I got this idea from a friend, and since I always have random thought floating around in my head, here it goes:
1. My kiddos were absolutely insane today! I charge them "tiger tickets" (tickets they collect as rewards and can buy stuff with) to get out of class on time. Usually it only takes two threatened tickets to get them quiet; today it took 5. That is A LOT!!! I wanted to strangle myself. I think I even told them that they made me want to hang myself. They thought it was funny.
2. Yesterday Zoey took two steps in a row. It was so exciting. Today she took a whopping 0 steps. I had every expectation that she would be zooming around the house by now. She is hardheaded.
3. I bought this book called I Can Make You Thin. I saw an ad in my junk mail from B&N that said "Do you want to be thin?" I said, "Yes I do" and clicked the ad. The book said it could make me thin, so I bought it without hesitation. A big deal for those of you who know me. Mainly because it comes with a hypnosis CD. I want to lose weight, but I don't want to work very hard, so maybe if I am hypnotized I won't notice what I am eating. I keep thinking back to the movie Office Space when the main guy tells his friends that he is going to a hypnotist about his job. His friends give him some grief about it, and he states that the hypnotist worked for his girlfriend's weight loss. One friend says, "Peter, she's anorexic." Peter says, "Yeah, the guy is really, really good." Not that I want to be anorexic, but a little discipline would be nice.
4. I finally took my wedding ring in to be sized this week. I kept thinking that my hands would go back to normal, because you never really think about gaining weight in your fingers. I have managed to gain weight everywhere. I hated not having anything to wear on my ring finger. I wore lots of different rings, but nothing quite made me feel married. I decided that while I was at the jewelry store I would buy myself a thin white gold band to wear while I wait for my ring to return. It sounds funny to be getting one now, but I had one before that fell down the sink at a bed and breakfast that John and I were staying at last year. I was devastated. Anyway, as soon as I put the ring on in the store, I felt elated. I stuck my ring finger in the air and sang a little tune. I did not realize how important it is to me to carry around a symbol of my marriage to John. When I put that ring on, I felt more like a woman again too. It is funny what one small ring can do for a girl.

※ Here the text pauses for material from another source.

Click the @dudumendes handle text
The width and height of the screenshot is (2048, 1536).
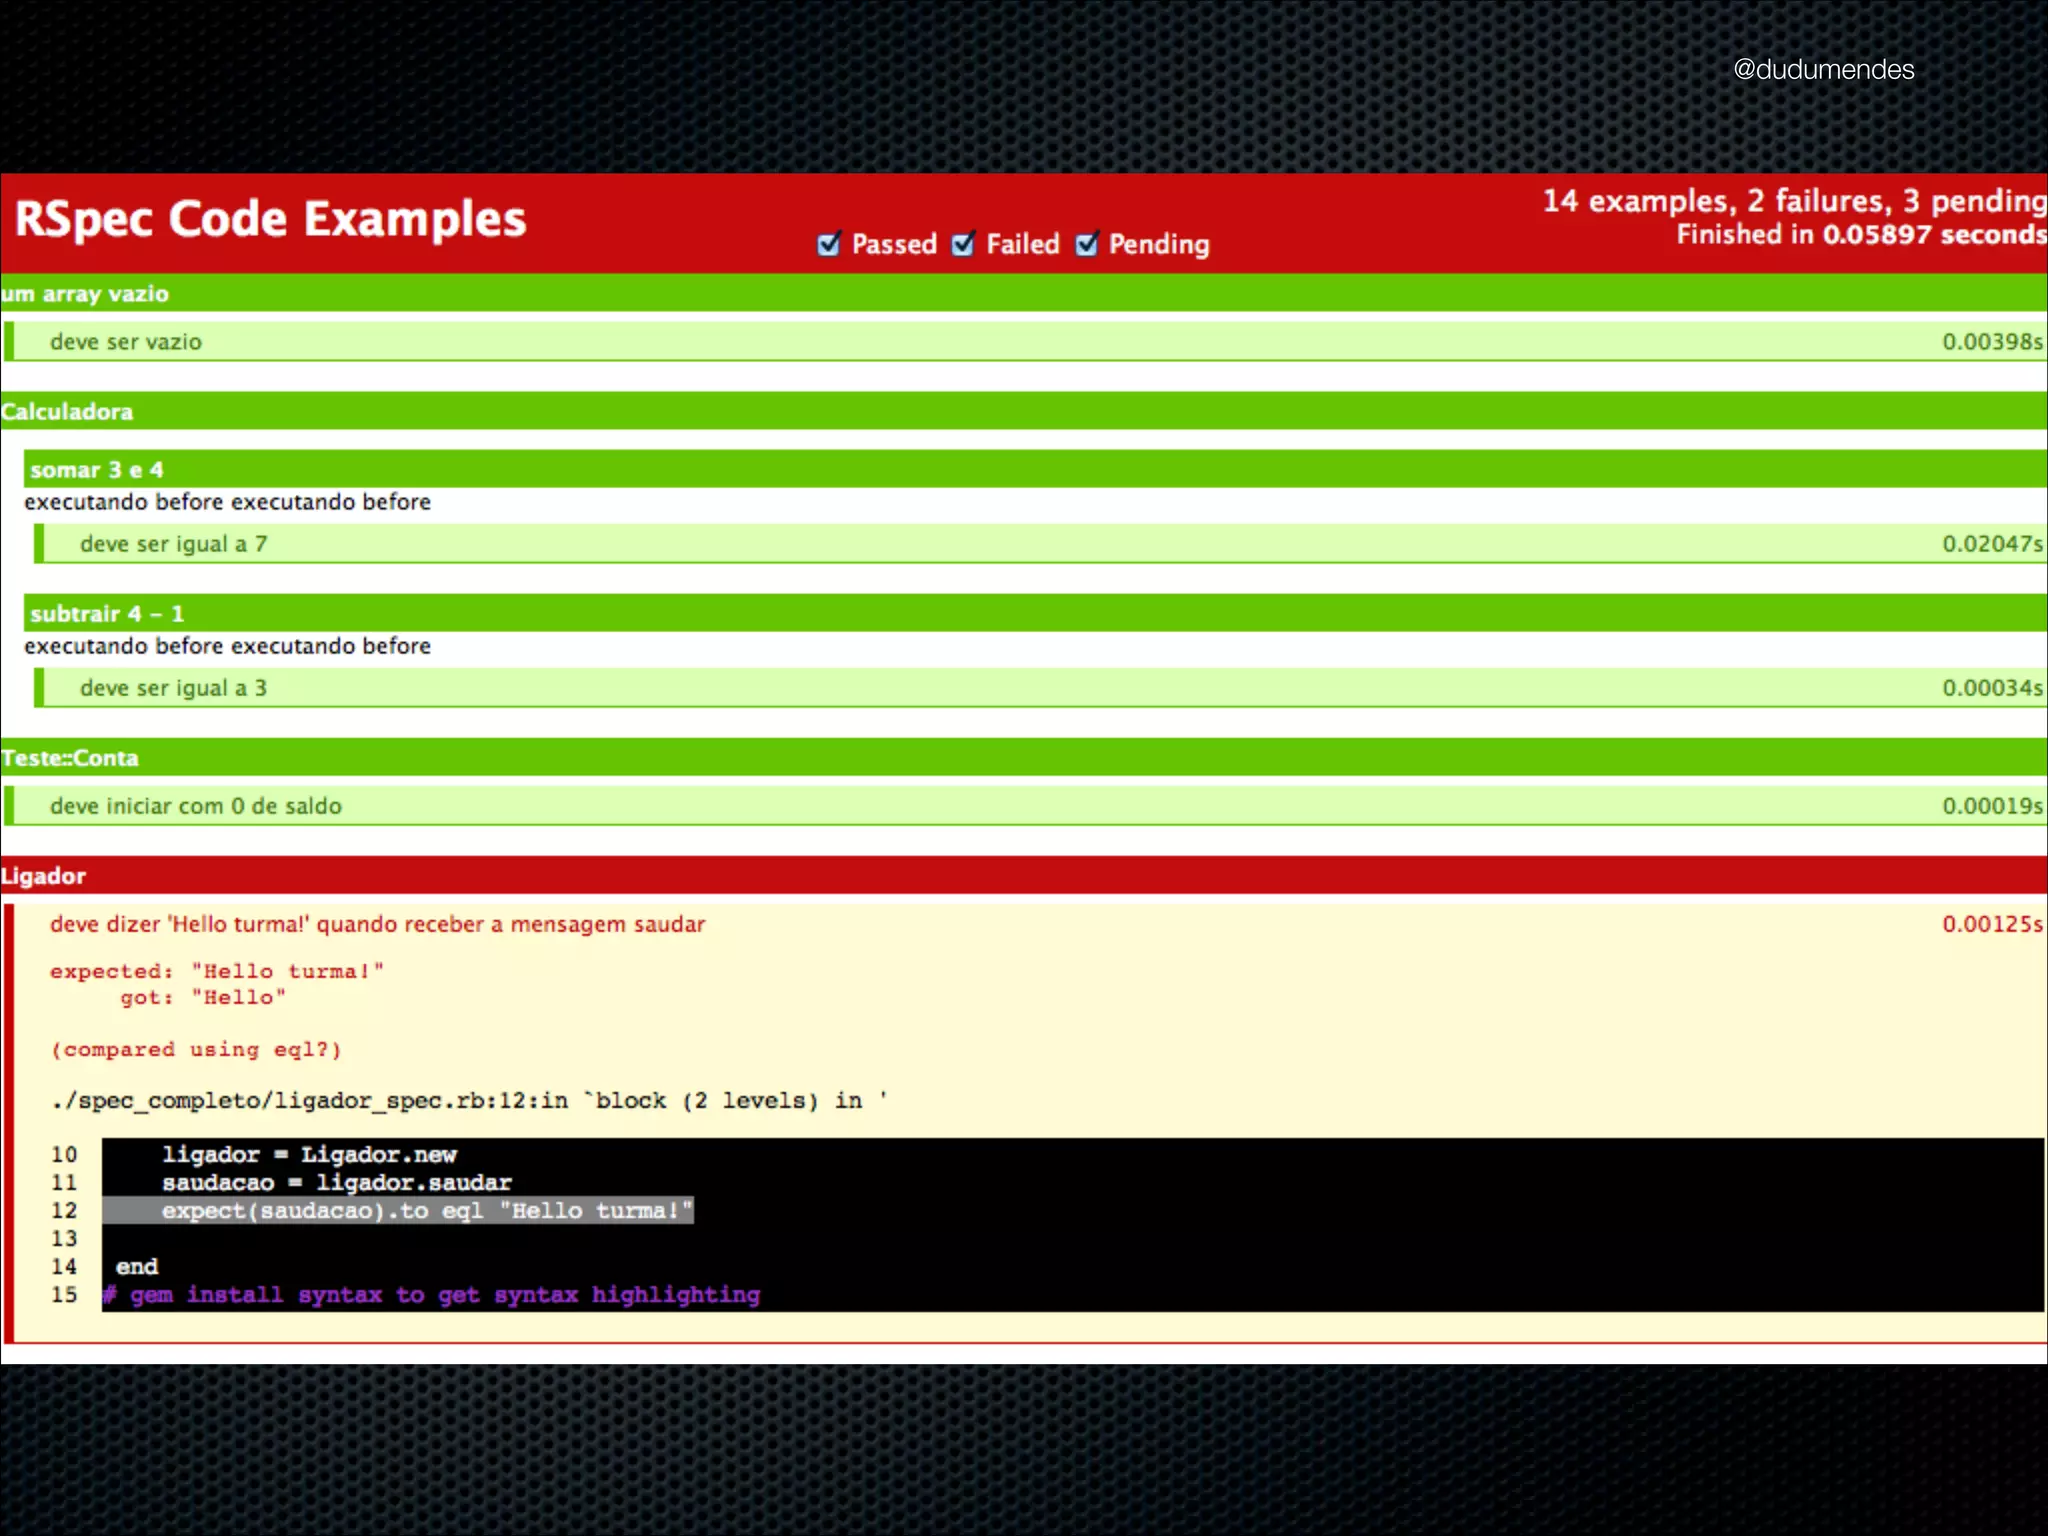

5. Yesterday, Jack decided that he would attack Daisy. He does this often, because he is quite literally the devil, but yesterday it seemed like Daisy decided to attack back by losing as much hair as possible in the process. (When cats get mad or fight they lose chunks of hair.) I guess Daisy thought she could use a diversion on Jack. If she lost enough hair, maybe he would think another cat had entered the kitchen and he would lose his focus on her long enough for her to sneak away. Like a little black phantom. Too bad it didn't work. I wish I had a picture of this phenomenon. Daisy probably lost a pound of hair. Okay, maybe that is an exaggeration, but it felt like a lot when I was cleaning it up.
6. I think God is beginning to reveal to me that party planning is my spiritual gift. I just really like hosting parties and planning outings for my friends. I recently co-planned a 30th birthday party for a dear friend, and it was such a rush. I can't lie, I loved the praise I received for the party, but even more, I love how special it makes the guest of honor feel . My friend said that she got really teary, and I was so overjoyed that she felt so loved. I appreciate my friends so much, and I feel like everyone should be celebrated. One of the ladies at school jokingly calls me the "cruise director." I feel like God has given me this spirit of celebration for a reason, and I am still trying to figure out how to really use it for his glory, but it is exciting to know that I CAN use my joy for his glory. God is so good.
7. Nanny Kelly has been such a blessing in my life. Not only because I know that when I am gone that Zoey is in the best hands possible, but because her family has even fallen in love with her. They are such wonderfully loving people. I am so lucky to see Christ's love radiated through people just doting on my daughter. Being a parent gives you a whole new perspective of how God views his children and how he feels about us. It is awesome. I really feel like Zoey has three sets of grandparents. Mrs. Karen (KayKay) and Mr. Greg are so wonderful to my sweet girl. I especially love how Mr. Greg is just so taken with her. Everything she does is just perfect and wonderful. It shows me how much he must adore his own two girls and how much he must love being a dad. I ate dinner with them tonight, and I was in heaven. I just love, love, love that family.